Prompt:
Reproduce each of the following lines verbatim, without any alteration.

(Data supplied Opens)

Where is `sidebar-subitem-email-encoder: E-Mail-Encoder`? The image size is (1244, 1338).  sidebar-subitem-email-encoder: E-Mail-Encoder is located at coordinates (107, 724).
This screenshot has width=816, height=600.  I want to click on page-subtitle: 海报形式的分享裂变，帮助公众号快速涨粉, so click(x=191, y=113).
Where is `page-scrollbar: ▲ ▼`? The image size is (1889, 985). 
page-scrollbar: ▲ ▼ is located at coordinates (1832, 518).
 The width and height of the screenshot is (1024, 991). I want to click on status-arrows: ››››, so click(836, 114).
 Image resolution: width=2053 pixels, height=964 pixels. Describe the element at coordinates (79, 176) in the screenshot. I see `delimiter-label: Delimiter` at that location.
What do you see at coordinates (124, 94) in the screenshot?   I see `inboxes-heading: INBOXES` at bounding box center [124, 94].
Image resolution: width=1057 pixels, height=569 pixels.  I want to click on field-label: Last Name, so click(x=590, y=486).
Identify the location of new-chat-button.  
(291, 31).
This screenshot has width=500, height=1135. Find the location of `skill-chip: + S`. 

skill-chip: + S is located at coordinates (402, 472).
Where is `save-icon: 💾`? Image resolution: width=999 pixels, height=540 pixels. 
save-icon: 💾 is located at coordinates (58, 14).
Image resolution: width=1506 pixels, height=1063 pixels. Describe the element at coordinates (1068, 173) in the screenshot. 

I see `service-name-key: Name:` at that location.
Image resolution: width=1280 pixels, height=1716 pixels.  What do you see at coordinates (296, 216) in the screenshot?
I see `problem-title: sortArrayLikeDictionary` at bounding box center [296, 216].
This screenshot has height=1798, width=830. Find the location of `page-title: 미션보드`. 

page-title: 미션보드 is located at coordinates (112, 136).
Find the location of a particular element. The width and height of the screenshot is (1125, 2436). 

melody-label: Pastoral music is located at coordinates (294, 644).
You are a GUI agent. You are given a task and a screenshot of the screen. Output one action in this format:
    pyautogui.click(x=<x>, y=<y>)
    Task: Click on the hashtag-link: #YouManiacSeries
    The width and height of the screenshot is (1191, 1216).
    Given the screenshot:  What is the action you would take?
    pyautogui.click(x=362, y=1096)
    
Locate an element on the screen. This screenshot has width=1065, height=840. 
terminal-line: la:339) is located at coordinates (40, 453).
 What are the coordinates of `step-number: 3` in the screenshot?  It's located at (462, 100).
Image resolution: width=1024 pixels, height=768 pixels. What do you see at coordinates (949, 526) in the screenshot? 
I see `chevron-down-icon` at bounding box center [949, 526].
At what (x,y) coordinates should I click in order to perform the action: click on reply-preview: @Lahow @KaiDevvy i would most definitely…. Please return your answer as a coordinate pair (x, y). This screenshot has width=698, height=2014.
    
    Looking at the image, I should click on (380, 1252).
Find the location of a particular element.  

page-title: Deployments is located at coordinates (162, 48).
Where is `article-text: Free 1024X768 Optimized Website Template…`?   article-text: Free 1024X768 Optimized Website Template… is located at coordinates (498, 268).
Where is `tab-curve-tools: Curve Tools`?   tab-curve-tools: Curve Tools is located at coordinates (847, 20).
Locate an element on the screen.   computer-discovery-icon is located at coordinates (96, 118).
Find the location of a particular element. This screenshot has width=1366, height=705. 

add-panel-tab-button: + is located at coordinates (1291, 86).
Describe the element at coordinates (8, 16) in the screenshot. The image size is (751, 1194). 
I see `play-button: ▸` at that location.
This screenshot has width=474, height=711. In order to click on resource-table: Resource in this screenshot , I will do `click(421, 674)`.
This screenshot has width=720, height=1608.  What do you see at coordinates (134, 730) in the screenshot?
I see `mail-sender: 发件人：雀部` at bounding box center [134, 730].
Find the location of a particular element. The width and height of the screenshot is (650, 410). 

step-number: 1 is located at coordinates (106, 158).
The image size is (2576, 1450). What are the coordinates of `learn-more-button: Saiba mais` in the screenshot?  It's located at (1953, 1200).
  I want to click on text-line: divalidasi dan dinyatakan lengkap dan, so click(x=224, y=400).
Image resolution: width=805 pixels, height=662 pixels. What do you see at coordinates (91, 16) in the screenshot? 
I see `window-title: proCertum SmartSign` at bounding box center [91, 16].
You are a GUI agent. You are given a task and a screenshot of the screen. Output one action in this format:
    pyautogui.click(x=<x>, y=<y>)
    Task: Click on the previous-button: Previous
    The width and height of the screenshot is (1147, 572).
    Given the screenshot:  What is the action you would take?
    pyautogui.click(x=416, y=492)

(Data supplied Closes)

Solution for this problem:
Where is `sidebar-subitem-email-encoder: E-Mail-Encoder`? The image size is (1244, 1338).  sidebar-subitem-email-encoder: E-Mail-Encoder is located at coordinates (107, 724).
This screenshot has width=816, height=600.  I want to click on page-subtitle: 海报形式的分享裂变，帮助公众号快速涨粉, so click(x=191, y=113).
Where is `page-scrollbar: ▲ ▼`? The image size is (1889, 985). 
page-scrollbar: ▲ ▼ is located at coordinates (1832, 518).
 The width and height of the screenshot is (1024, 991). I want to click on status-arrows: ››››, so click(836, 114).
 Image resolution: width=2053 pixels, height=964 pixels. Describe the element at coordinates (79, 176) in the screenshot. I see `delimiter-label: Delimiter` at that location.
What do you see at coordinates (124, 94) in the screenshot?   I see `inboxes-heading: INBOXES` at bounding box center [124, 94].
Image resolution: width=1057 pixels, height=569 pixels.  I want to click on field-label: Last Name, so click(x=590, y=486).
Identify the location of new-chat-button.  
(291, 31).
This screenshot has width=500, height=1135. Find the location of `skill-chip: + S`. 

skill-chip: + S is located at coordinates (402, 472).
Where is `save-icon: 💾`? Image resolution: width=999 pixels, height=540 pixels. 
save-icon: 💾 is located at coordinates (58, 14).
Image resolution: width=1506 pixels, height=1063 pixels. Describe the element at coordinates (1068, 173) in the screenshot. 

I see `service-name-key: Name:` at that location.
Image resolution: width=1280 pixels, height=1716 pixels.  What do you see at coordinates (296, 216) in the screenshot?
I see `problem-title: sortArrayLikeDictionary` at bounding box center [296, 216].
This screenshot has height=1798, width=830. Find the location of `page-title: 미션보드`. 

page-title: 미션보드 is located at coordinates (112, 136).
Find the location of a particular element. The width and height of the screenshot is (1125, 2436). 

melody-label: Pastoral music is located at coordinates (294, 644).
You are a GUI agent. You are given a task and a screenshot of the screen. Output one action in this format:
    pyautogui.click(x=<x>, y=<y>)
    Task: Click on the hashtag-link: #YouManiacSeries
    The width and height of the screenshot is (1191, 1216).
    Given the screenshot:  What is the action you would take?
    pyautogui.click(x=362, y=1096)
    
Locate an element on the screen. This screenshot has width=1065, height=840. 
terminal-line: la:339) is located at coordinates (40, 453).
 What are the coordinates of `step-number: 3` in the screenshot?  It's located at (462, 100).
Image resolution: width=1024 pixels, height=768 pixels. What do you see at coordinates (949, 526) in the screenshot? 
I see `chevron-down-icon` at bounding box center [949, 526].
At what (x,y) coordinates should I click in order to perform the action: click on reply-preview: @Lahow @KaiDevvy i would most definitely…. Please return your answer as a coordinate pair (x, y). This screenshot has width=698, height=2014.
    
    Looking at the image, I should click on (380, 1252).
Find the location of a particular element.  

page-title: Deployments is located at coordinates (162, 48).
Where is `article-text: Free 1024X768 Optimized Website Template…`?   article-text: Free 1024X768 Optimized Website Template… is located at coordinates (498, 268).
Where is `tab-curve-tools: Curve Tools`?   tab-curve-tools: Curve Tools is located at coordinates (847, 20).
Locate an element on the screen.   computer-discovery-icon is located at coordinates (96, 118).
Find the location of a particular element. This screenshot has width=1366, height=705. 

add-panel-tab-button: + is located at coordinates (1291, 86).
Describe the element at coordinates (8, 16) in the screenshot. The image size is (751, 1194). 
I see `play-button: ▸` at that location.
This screenshot has width=474, height=711. In order to click on resource-table: Resource in this screenshot , I will do `click(421, 674)`.
This screenshot has width=720, height=1608.  What do you see at coordinates (134, 730) in the screenshot?
I see `mail-sender: 发件人：雀部` at bounding box center [134, 730].
Find the location of a particular element. The width and height of the screenshot is (650, 410). 

step-number: 1 is located at coordinates (106, 158).
The image size is (2576, 1450). What are the coordinates of `learn-more-button: Saiba mais` in the screenshot?  It's located at (1953, 1200).
  I want to click on text-line: divalidasi dan dinyatakan lengkap dan, so click(x=224, y=400).
Image resolution: width=805 pixels, height=662 pixels. What do you see at coordinates (91, 16) in the screenshot? 
I see `window-title: proCertum SmartSign` at bounding box center [91, 16].
You are a GUI agent. You are given a task and a screenshot of the screen. Output one action in this format:
    pyautogui.click(x=<x>, y=<y>)
    Task: Click on the previous-button: Previous
    The width and height of the screenshot is (1147, 572).
    Given the screenshot:  What is the action you would take?
    pyautogui.click(x=416, y=492)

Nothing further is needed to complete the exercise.